_Action item_: Take the entries below and print only the lines from the one with "Given: Click the Search button" through the one with "The image size is (592, 665).", exactly as they stand, both ends included.

_Data under study_:
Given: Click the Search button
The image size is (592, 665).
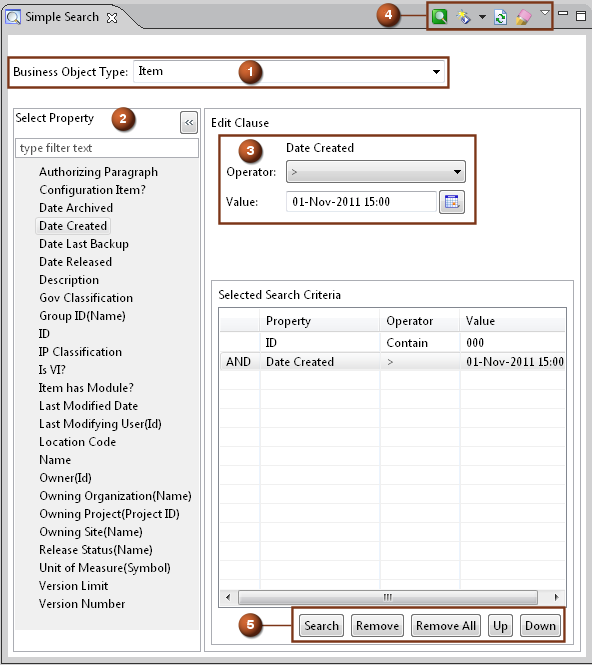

* * *

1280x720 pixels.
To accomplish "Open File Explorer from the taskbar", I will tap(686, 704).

---

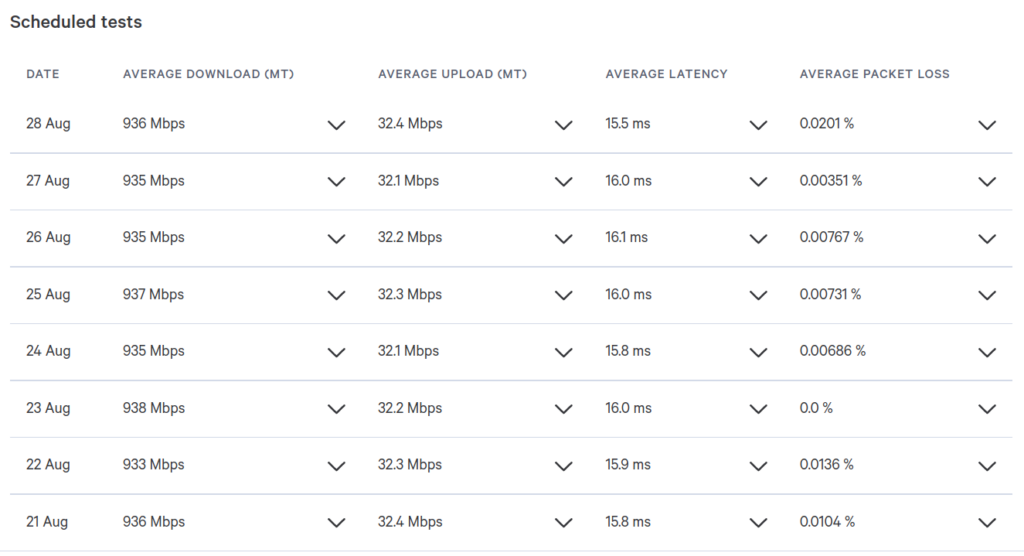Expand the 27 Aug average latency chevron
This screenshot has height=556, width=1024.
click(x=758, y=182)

_Solution_:
Given: Click the Search button
The image size is (592, 665).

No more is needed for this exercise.